The European Banking Authority (EBA) has come out against plans by web domain body ICANN to introduce new top level domains for the financial services industry, claiming they could lead to increased fraud through phishing attacks and other threats.
In June last year ICANN approved the use of the ".bank" and ".fin" domains, which could be assigned to companies or individuals claiming to be financial intermediaries or banks.
In response the EBA says the plan should be dropped as it says it has "many supervisory concerns" surrounding the operation of the proposed top level domains by ICANN.
The EBA claims there is the "great potential for misuse by unscrupulous individuals," and that any plans for the introduction of the new domains "should ideally be discontinued."

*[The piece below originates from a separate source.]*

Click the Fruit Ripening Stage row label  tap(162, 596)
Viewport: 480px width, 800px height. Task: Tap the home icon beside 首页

ICANN has proposed mitigating the risks potentially posed by the domains by creating a separate entity for the registration and control of the domains, or using other "technical ways" to ensure the security of the system.
But this has not appeased the EBA. "The potential for consumers of financial services to over-rely on what might be perceived as 'regulatory endorsement' of the companies operating under such domains is immense, and the risk for new types of fraud and phishing could be enormous," it said.

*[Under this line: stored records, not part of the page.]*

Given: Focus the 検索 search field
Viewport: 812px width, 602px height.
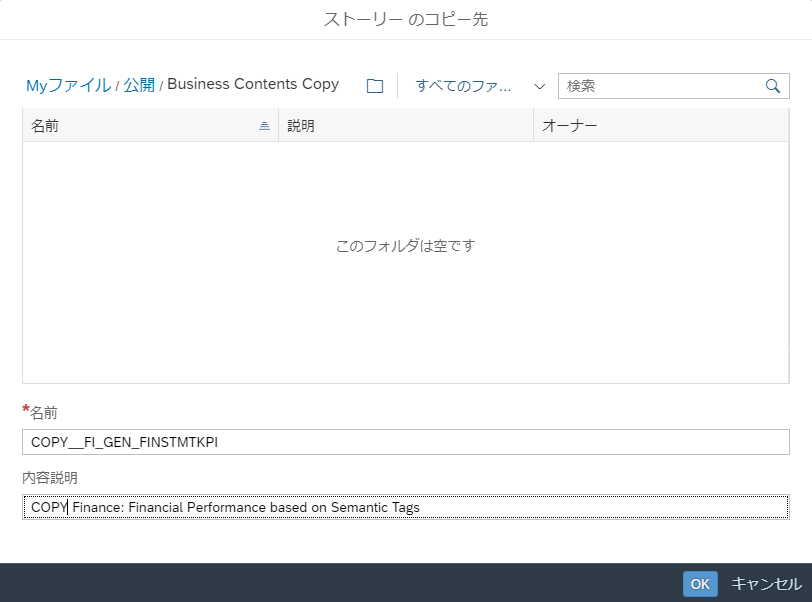Looking at the screenshot, I should coord(660,86).
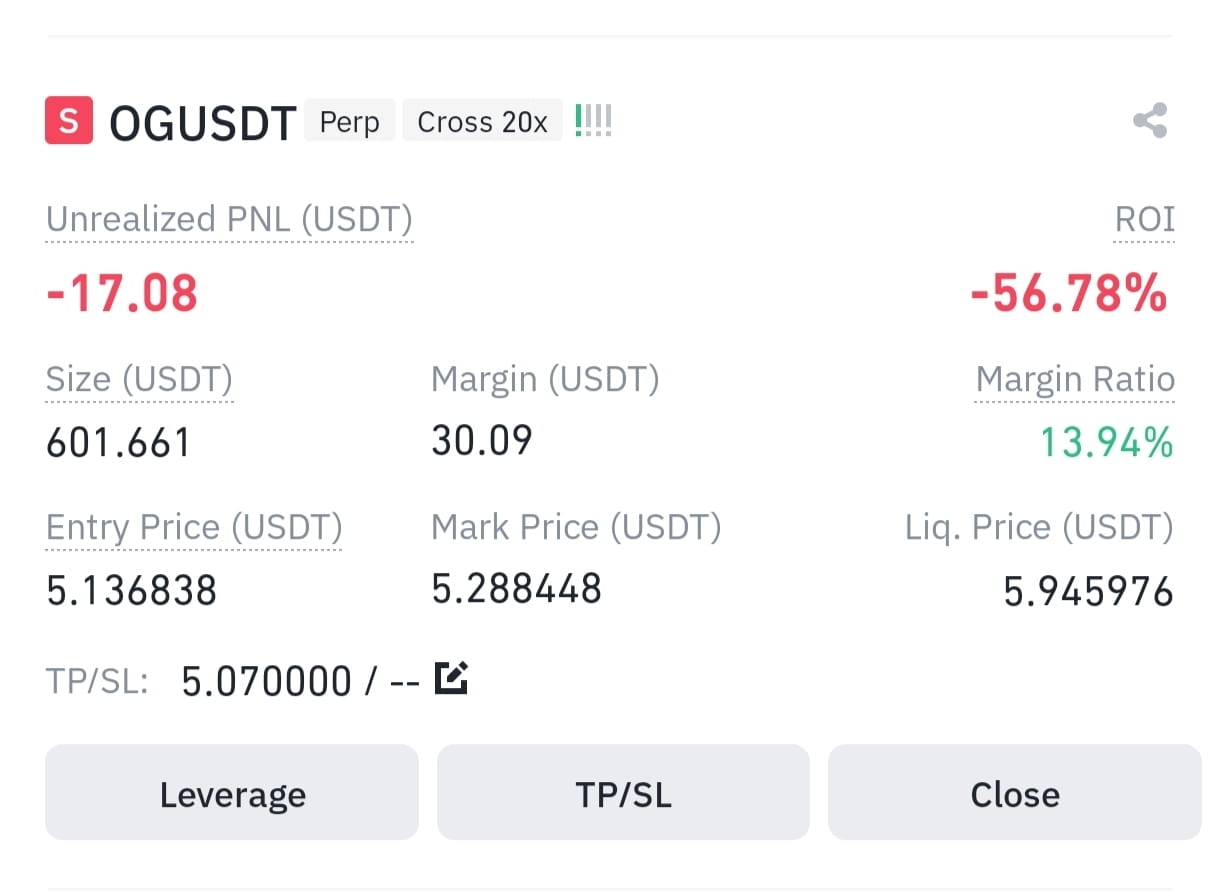Open the TP/SL settings button
The height and width of the screenshot is (894, 1220).
click(623, 792)
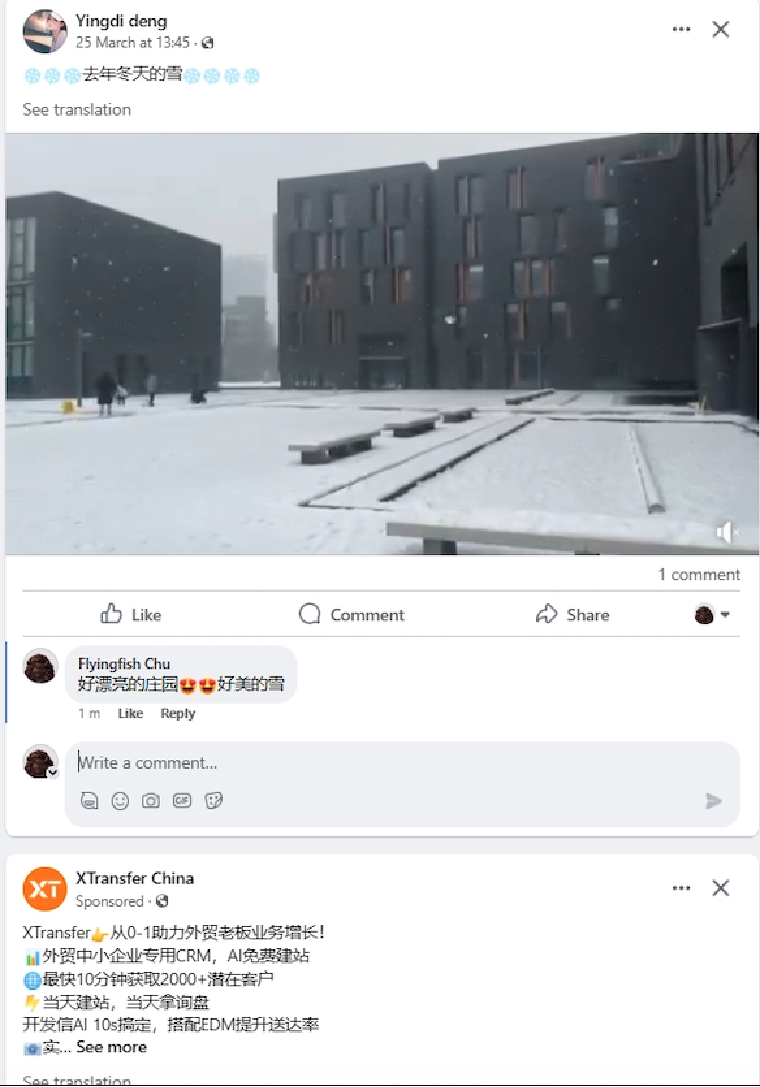This screenshot has height=1087, width=760.
Task: Open options menu on Yingdi deng's post
Action: coord(681,29)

The EBA also claimed that there was the "danger for confusion regarding the operation of legitimate websites by 'true' financial institutions and regulated entities." This could lead to the need for established brands to endure costly and complex legal or commercial initiatives in order to safeguard their trademarks "from frauds and abuses," the EBA said.
While ICANN will take on board the EBA's concerns, it has the power to introduce the new domains regardless. Earlier this year ICANN defended its wider introduction of new top level domains for various industries.